Each line of the records that includes "color" should be found and copied.

[[ Records provided open ]]

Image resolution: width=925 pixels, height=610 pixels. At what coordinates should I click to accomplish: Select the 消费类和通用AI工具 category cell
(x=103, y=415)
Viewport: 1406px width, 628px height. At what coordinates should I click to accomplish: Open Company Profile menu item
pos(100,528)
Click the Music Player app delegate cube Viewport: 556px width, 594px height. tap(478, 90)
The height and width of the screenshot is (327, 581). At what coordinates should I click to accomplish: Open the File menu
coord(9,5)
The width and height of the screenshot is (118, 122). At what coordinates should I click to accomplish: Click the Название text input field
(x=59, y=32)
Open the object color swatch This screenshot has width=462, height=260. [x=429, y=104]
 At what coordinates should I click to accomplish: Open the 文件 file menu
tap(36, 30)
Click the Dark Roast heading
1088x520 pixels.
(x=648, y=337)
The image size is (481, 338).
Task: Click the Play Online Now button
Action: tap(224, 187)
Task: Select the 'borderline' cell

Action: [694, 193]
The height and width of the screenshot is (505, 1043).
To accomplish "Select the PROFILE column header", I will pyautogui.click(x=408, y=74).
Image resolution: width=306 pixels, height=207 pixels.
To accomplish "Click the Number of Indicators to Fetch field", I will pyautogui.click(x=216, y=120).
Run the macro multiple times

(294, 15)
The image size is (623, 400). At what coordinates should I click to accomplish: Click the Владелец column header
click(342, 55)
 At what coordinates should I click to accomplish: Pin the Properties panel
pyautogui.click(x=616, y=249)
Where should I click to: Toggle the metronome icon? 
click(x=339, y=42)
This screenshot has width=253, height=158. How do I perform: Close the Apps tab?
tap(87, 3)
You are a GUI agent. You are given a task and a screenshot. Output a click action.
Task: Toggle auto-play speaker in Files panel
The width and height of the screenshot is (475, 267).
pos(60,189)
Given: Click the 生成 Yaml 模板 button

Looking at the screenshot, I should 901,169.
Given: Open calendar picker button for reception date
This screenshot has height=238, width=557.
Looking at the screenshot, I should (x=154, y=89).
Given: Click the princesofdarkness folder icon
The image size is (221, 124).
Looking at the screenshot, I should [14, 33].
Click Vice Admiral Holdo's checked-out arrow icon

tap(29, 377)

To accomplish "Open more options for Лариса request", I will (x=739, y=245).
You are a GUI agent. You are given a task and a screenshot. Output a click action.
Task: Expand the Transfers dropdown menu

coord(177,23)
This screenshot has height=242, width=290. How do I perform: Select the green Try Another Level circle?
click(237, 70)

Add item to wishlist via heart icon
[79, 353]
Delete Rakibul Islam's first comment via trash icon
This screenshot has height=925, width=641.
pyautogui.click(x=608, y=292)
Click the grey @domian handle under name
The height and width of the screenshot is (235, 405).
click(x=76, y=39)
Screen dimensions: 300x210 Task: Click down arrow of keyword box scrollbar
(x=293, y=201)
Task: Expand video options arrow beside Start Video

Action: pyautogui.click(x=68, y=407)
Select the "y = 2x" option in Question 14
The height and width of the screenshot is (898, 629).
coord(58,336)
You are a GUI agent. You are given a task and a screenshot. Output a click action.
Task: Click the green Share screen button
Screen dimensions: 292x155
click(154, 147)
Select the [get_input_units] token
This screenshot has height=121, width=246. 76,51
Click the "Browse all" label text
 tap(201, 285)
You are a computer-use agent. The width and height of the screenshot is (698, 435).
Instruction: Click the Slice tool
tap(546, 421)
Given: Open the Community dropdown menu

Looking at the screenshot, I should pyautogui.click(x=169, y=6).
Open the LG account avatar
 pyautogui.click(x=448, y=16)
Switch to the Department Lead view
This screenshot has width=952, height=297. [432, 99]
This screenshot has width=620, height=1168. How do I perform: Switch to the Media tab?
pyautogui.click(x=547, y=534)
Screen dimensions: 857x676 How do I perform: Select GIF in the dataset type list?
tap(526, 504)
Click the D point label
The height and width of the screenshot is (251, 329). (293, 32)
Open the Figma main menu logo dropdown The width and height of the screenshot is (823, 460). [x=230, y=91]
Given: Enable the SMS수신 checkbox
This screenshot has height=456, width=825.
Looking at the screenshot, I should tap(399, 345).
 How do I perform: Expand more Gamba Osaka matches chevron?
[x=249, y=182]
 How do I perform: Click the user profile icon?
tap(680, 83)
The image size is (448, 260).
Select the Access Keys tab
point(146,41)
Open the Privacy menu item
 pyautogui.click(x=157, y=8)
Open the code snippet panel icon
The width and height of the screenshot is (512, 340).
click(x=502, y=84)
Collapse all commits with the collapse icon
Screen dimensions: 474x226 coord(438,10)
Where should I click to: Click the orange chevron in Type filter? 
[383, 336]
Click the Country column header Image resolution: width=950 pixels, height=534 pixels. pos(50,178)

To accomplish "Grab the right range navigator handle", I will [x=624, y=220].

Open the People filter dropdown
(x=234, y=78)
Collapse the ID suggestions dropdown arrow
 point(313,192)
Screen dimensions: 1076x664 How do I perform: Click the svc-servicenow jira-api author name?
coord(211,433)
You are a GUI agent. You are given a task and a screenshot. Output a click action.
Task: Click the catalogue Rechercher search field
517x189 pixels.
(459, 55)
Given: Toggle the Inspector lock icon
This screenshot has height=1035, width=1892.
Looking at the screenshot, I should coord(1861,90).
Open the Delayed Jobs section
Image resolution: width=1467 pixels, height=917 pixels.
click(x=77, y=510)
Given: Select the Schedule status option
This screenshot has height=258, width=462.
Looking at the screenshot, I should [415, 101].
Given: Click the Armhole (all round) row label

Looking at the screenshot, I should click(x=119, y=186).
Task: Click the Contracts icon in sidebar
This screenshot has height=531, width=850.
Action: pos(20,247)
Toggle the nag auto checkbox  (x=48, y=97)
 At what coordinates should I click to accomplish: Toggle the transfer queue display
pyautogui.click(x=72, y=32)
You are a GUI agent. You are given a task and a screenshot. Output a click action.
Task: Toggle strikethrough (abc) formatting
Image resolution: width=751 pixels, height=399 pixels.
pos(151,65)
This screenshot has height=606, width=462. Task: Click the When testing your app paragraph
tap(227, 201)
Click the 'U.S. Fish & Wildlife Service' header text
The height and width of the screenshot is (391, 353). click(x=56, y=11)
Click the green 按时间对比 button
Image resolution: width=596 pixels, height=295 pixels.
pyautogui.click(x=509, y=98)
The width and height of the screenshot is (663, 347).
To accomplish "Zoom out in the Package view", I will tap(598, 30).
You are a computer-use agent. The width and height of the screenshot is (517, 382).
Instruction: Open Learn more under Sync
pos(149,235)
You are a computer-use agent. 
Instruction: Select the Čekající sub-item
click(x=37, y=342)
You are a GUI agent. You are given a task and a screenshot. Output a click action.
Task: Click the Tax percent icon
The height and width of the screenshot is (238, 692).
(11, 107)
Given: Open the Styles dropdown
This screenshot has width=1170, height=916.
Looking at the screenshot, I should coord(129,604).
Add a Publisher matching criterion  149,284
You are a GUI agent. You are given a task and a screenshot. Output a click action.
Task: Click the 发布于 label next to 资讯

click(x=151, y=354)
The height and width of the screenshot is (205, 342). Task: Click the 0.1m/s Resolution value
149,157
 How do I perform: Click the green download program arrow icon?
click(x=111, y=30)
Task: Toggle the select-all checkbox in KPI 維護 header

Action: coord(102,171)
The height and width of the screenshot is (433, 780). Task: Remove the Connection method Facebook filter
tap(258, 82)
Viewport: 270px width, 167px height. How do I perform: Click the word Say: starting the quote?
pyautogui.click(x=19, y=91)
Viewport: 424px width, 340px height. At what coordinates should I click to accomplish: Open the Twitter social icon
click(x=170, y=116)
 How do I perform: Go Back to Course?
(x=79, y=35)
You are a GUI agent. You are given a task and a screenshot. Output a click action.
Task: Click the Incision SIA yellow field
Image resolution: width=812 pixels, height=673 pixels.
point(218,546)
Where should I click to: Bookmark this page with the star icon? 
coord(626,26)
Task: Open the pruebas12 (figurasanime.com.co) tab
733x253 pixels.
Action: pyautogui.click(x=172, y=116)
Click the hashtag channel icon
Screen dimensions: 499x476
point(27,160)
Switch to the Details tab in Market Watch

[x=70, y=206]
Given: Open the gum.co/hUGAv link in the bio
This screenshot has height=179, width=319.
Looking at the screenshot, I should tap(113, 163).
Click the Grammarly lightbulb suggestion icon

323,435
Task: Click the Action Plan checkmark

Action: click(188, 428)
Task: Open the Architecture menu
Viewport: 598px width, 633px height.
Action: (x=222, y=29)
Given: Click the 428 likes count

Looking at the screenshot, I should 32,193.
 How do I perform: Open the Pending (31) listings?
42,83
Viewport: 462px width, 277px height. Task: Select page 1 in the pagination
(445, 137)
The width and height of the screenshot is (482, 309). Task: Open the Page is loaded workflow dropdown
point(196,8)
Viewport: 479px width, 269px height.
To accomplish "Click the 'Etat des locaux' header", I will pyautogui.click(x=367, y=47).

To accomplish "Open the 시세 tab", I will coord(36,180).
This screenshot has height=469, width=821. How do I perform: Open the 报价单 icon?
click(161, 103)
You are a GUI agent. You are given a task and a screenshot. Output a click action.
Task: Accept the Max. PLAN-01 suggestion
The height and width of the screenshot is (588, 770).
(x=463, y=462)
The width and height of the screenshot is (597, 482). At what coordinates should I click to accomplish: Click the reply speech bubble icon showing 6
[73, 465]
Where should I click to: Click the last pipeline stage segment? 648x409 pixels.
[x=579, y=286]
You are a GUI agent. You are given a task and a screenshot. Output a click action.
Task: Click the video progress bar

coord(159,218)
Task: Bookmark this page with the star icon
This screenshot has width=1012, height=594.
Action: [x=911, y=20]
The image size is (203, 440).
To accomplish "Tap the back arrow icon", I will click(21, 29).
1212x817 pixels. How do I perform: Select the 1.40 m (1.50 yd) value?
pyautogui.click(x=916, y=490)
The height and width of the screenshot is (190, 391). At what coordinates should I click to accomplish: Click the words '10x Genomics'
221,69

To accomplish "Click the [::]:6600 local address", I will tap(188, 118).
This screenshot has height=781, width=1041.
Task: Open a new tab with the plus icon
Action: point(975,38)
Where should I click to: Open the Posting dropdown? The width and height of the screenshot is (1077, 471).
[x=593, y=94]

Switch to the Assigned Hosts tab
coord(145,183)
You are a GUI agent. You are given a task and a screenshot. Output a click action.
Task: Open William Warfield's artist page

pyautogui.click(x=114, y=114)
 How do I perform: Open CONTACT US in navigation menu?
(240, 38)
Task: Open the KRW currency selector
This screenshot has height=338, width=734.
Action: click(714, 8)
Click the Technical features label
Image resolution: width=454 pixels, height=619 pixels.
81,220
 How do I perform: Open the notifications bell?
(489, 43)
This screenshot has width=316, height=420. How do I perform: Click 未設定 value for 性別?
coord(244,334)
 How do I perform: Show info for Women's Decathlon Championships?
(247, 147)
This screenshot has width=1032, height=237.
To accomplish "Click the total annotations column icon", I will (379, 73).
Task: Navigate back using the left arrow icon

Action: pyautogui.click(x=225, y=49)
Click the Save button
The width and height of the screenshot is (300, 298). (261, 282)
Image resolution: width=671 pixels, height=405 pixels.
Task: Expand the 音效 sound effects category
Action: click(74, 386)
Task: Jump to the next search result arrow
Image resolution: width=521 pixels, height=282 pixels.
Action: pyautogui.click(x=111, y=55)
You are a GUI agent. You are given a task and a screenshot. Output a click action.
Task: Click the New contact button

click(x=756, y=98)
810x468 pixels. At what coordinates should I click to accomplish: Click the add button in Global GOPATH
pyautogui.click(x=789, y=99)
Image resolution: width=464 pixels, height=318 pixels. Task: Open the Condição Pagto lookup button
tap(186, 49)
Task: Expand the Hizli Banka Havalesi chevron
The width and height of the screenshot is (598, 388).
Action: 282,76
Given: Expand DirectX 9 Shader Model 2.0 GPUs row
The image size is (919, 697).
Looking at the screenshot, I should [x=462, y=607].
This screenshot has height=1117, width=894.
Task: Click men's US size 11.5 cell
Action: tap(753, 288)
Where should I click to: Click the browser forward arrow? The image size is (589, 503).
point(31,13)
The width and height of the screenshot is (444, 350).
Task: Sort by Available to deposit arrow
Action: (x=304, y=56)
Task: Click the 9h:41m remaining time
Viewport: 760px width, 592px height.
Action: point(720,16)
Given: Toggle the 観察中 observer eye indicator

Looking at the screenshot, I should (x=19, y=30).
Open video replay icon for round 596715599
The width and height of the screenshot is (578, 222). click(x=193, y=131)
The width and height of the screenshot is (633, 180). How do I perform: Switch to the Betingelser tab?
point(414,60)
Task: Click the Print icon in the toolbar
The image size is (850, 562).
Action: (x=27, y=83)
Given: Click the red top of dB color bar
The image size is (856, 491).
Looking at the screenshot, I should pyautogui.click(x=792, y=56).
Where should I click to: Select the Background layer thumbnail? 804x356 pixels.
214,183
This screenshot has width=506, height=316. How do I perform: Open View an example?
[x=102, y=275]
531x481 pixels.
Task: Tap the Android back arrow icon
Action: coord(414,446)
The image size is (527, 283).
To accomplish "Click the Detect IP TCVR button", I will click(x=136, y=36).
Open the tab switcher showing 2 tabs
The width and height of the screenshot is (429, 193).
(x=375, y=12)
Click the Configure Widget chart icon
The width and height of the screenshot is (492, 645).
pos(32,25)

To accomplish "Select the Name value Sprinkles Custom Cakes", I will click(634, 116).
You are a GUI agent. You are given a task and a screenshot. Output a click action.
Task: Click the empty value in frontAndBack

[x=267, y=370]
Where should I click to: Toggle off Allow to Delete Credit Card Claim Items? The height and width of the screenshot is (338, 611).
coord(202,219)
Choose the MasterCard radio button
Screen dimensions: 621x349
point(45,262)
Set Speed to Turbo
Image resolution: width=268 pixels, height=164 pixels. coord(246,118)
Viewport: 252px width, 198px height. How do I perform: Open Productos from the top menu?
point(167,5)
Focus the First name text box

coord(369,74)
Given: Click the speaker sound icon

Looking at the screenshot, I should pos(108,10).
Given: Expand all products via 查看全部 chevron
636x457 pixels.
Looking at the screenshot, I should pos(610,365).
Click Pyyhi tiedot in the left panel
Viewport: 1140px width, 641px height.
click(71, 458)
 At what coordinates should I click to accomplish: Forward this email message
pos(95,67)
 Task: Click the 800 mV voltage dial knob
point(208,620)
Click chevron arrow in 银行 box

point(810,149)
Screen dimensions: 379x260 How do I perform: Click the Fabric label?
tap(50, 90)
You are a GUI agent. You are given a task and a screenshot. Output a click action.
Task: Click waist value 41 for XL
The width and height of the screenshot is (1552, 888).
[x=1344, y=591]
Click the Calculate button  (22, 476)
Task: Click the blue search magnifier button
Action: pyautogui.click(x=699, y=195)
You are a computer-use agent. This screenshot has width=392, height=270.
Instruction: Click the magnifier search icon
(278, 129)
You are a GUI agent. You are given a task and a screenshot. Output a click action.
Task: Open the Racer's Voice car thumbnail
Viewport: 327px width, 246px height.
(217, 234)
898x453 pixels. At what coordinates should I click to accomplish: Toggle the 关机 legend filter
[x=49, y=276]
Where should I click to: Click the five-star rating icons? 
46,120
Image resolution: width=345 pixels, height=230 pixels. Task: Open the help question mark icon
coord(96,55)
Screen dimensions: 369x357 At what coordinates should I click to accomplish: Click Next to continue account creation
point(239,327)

[[ Records provided closed ]]

#### Result of the task
Open the object color swatch This screenshot has width=462, height=260. [x=429, y=104]
Given: Click the red top of dB color bar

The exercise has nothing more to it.